**DIRECTIONS FOR THIS TASK**
Which lines below contain "will"? Copy every one of them.

Collected data
· · · · · · ·
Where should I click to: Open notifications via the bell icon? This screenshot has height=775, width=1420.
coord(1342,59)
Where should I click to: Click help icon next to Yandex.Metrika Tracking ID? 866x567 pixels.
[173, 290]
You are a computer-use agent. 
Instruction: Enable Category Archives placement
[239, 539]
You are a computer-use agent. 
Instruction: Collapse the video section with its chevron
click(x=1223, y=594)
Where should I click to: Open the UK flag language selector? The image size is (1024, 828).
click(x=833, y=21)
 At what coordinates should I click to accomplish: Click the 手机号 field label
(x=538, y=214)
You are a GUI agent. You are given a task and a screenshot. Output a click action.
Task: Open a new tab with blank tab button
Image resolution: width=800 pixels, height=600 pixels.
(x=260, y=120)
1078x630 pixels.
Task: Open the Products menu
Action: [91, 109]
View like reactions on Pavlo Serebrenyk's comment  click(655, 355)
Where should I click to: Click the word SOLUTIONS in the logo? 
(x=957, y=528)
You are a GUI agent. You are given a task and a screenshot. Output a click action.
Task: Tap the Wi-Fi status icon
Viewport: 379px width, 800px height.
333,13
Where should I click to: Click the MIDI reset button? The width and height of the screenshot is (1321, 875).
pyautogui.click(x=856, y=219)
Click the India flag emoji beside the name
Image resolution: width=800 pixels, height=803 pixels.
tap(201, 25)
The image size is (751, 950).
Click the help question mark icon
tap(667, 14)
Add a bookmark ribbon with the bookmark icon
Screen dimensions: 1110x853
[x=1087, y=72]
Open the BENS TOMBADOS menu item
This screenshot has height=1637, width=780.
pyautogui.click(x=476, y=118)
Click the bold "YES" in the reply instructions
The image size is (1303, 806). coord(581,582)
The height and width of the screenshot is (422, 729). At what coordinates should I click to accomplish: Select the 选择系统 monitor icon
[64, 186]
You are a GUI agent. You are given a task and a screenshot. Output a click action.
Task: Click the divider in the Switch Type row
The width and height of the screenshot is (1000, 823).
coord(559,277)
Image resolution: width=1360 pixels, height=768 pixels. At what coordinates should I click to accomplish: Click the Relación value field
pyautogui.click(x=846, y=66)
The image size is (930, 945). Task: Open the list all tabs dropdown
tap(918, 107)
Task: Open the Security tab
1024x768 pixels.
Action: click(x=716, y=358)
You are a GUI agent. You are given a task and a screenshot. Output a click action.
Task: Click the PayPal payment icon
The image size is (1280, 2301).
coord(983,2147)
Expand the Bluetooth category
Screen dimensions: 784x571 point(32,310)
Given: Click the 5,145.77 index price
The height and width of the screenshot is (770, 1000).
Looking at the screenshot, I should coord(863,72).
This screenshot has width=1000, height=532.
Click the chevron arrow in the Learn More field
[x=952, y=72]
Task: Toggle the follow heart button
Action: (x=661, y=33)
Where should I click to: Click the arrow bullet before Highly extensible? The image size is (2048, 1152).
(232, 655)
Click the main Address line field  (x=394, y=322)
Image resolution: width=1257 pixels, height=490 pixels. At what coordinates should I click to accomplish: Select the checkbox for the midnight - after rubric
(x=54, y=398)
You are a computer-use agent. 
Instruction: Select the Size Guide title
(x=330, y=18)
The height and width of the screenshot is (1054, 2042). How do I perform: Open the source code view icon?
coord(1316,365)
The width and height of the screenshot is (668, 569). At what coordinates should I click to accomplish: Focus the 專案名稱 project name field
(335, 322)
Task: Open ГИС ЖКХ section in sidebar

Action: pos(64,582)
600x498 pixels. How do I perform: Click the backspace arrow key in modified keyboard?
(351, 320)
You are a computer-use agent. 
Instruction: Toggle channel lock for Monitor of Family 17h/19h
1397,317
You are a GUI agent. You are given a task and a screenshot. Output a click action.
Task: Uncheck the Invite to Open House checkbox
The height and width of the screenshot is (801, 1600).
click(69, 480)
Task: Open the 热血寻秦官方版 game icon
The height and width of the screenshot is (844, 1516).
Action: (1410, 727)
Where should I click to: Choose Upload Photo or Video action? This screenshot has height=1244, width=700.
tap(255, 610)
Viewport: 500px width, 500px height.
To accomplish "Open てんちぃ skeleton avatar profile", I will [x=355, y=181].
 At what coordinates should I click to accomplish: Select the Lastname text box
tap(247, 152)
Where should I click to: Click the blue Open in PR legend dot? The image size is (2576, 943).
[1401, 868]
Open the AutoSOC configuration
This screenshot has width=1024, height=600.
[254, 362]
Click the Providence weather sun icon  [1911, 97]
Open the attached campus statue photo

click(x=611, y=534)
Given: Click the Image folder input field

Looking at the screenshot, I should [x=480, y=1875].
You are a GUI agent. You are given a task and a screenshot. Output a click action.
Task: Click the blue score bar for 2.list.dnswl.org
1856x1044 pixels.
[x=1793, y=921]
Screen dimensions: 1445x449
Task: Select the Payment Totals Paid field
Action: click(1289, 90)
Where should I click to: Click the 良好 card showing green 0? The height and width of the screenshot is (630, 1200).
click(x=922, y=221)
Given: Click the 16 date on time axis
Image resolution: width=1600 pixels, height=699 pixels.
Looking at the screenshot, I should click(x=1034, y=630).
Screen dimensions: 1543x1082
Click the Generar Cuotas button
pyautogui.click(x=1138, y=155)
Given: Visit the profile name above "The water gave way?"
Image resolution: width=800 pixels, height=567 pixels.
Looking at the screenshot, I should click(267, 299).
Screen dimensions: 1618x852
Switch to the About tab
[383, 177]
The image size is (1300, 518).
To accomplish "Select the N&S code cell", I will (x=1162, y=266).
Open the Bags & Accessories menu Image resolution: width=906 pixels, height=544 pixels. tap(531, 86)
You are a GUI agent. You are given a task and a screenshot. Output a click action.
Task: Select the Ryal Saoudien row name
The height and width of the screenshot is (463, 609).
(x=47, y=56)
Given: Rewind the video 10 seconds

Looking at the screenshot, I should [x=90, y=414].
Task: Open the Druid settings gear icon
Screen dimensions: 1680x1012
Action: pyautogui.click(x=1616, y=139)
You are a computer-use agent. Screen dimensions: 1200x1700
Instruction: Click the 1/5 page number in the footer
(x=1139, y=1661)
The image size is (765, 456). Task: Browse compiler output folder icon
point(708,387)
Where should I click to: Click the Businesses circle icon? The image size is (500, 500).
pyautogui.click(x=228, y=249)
· · · · · · ·
**TASK ANSWER**
To accomplish "Open てんちぃ skeleton avatar profile", I will [x=355, y=181].
To accomplish "Select the N&S code cell", I will (x=1162, y=266).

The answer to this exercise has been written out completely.